BEGIN

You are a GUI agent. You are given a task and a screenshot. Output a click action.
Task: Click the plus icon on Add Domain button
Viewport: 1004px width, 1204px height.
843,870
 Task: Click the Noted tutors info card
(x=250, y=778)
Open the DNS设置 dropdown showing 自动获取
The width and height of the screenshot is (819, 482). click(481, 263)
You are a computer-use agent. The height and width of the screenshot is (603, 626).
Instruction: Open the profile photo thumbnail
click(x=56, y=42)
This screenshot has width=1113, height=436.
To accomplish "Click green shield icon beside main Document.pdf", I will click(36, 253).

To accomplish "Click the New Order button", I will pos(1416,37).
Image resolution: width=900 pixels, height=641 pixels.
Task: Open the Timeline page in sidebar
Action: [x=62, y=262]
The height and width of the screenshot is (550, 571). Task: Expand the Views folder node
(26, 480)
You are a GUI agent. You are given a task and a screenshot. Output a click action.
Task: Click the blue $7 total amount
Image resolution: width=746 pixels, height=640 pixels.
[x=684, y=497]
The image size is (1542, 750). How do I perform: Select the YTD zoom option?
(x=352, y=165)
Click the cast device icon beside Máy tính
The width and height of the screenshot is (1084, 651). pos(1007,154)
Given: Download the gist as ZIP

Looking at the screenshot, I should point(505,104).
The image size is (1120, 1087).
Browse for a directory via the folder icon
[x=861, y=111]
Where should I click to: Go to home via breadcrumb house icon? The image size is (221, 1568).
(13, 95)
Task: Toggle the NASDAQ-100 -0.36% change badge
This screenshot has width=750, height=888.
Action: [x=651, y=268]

END

Try it: An exact copy of every entry is what's needed, so retype them all.

Task result:
You are a GUI agent. You are given a task and a screenshot. Output a click action.
Task: Click the plus icon on Add Domain button
Viewport: 1004px width, 1204px height.
843,870
 Task: Click the Noted tutors info card
(x=250, y=778)
Open the DNS设置 dropdown showing 自动获取
The width and height of the screenshot is (819, 482). click(481, 263)
You are a computer-use agent. The height and width of the screenshot is (603, 626).
Instruction: Open the profile photo thumbnail
click(x=56, y=42)
This screenshot has width=1113, height=436.
To accomplish "Click green shield icon beside main Document.pdf", I will click(36, 253).

To accomplish "Click the New Order button", I will pos(1416,37).
Image resolution: width=900 pixels, height=641 pixels.
Task: Open the Timeline page in sidebar
Action: [x=62, y=262]
The height and width of the screenshot is (550, 571). Task: Expand the Views folder node
(26, 480)
You are a GUI agent. You are given a task and a screenshot. Output a click action.
Task: Click the blue $7 total amount
Image resolution: width=746 pixels, height=640 pixels.
[x=684, y=497]
The image size is (1542, 750). How do I perform: Select the YTD zoom option?
(x=352, y=165)
Click the cast device icon beside Máy tính
The width and height of the screenshot is (1084, 651). pos(1007,154)
Given: Download the gist as ZIP

Looking at the screenshot, I should point(505,104).
The image size is (1120, 1087).
Browse for a directory via the folder icon
[x=861, y=111]
Where should I click to: Go to home via breadcrumb house icon? The image size is (221, 1568).
(13, 95)
Task: Toggle the NASDAQ-100 -0.36% change badge
This screenshot has width=750, height=888.
Action: [x=651, y=268]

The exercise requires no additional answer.